With that, the coverage is not very detailed, as it seems reporters were not present at the meeting. What was shared includes that TEQSA:
reportedly stated that the integrity of assessment of online degrees could no longer be guaranteed and that degrees studied online would therefore need to be tagged with what is effectively a warning label.
It’s clear that the query was not a policy proposal — at least not yet. The regulator raised the question to spark debate and conversation.
Still, the coverage reports:
the fact that the national regulator could raise the inability of institutions to prevent cheating in exams for online courses as an issue has raised eyebrows.
Because:
any suggestion that assessment of online degrees is perceived (or measured) to be inferior to that of face-to-face or blended models has huge implications for both staff and students.
No question — any mark or designation that segregates an online degree from one earned in the traditional way, would have massive implications. To undersell it by 20,000 leagues, those are implications that schools do not want, having invested so much in, and become so reliant on, online programs.
Still, the topic of whether online assessments, and therefore online programs, can be secured, is timely. Recently, I have come to believe that online assessments are unsecurable.
Mitigations can, and should, be made. Lockdown browsers, assessment proctoring, secure writing environments — they all help, but are still insufficient. Even with these interventions, misconduct rates in online classes remain higher than they are in in-person settings (see Issue 36). And unfortunately, too many schools view mitigation and security efforts to be luxuries or, at best, case-by-case deployments. Some schools don’t use them at all.

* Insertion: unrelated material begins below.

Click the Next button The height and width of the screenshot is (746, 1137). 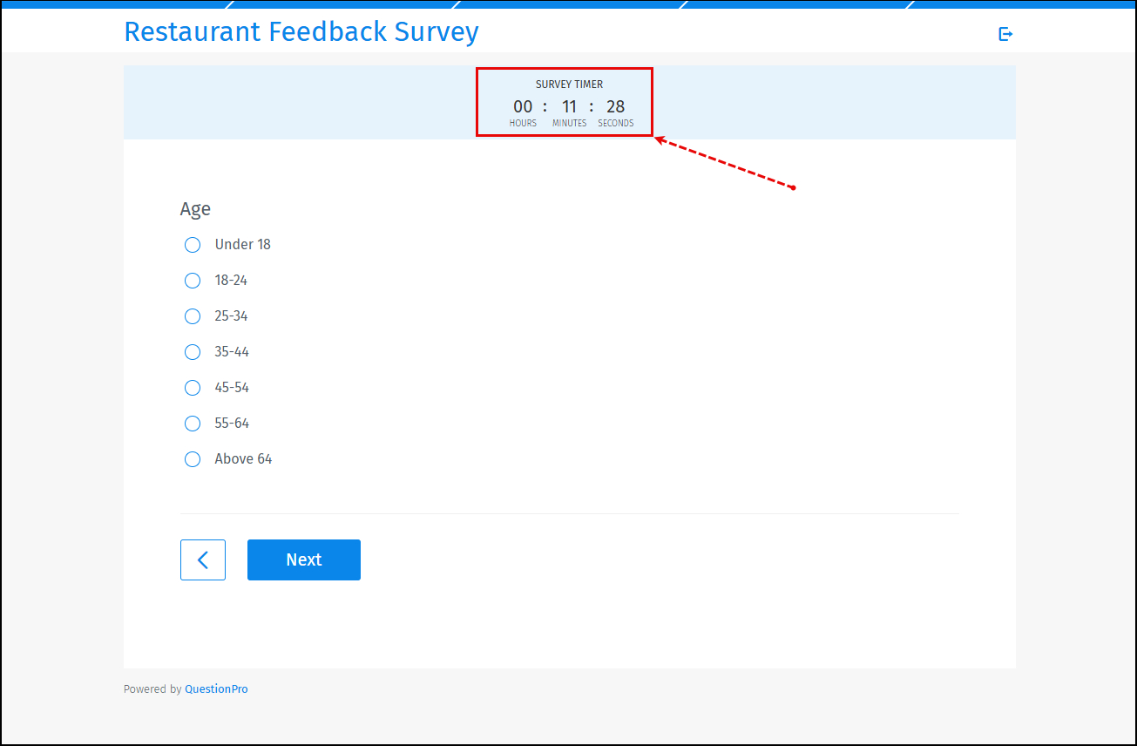coord(303,560)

Schools will have to decide, and fast, whether they have the capacity to invest in securing their online assessments, classes, and programs or whether they want to sell education credentials with no value. Going to the wall to secure online assessments does not guarantee their value or validity. But not going to the wall, does guarantee the lack thereof.
I sense we are past the point where that reality must be acknowledged and the hard questions — such as the one TEQSA posed — must be asked.
The Video I Tried to Share at ICAI
When I spoke at the ICAI conference last week, I tried to share a video in my presentation.
I didn’t tell anyone that I planned to play video; I just forgot to mention it. So, it did not work. That was my goof.
So, here it is.
It’s worth the two and half minutes. In my opinion.
I’ll share more on the conference itself in a future issue or two.
Until then, I’m sorry. This video may be depressing.
Jobs
Caveon
Caveon is advertising for exam security officers, in-person, in Florida and Louisiana.
Georgia Tech
Georgia Tech is looking for a Student Integrity Coordinator (Hybrid). The posting says the person in the position will:
Coordinate actions associated with allegations of misconduct as defined through the Student Code of Conduct and Academic Honor Code.
Colorado State University
CSU is looking for an Executive Director of the Student Resolution Center, which:
is responsible for overseeing the university’s student conduct process and a myriad of conflict resolution processes, focusing on student success and retention.
In other words, it's getting to the point where we won't be able to catch them, and probably should abandon on-line education altogether. Which is a shame, because if these people didn't work so damn hard to spoil it for the rest of us, it could be an amazing thing.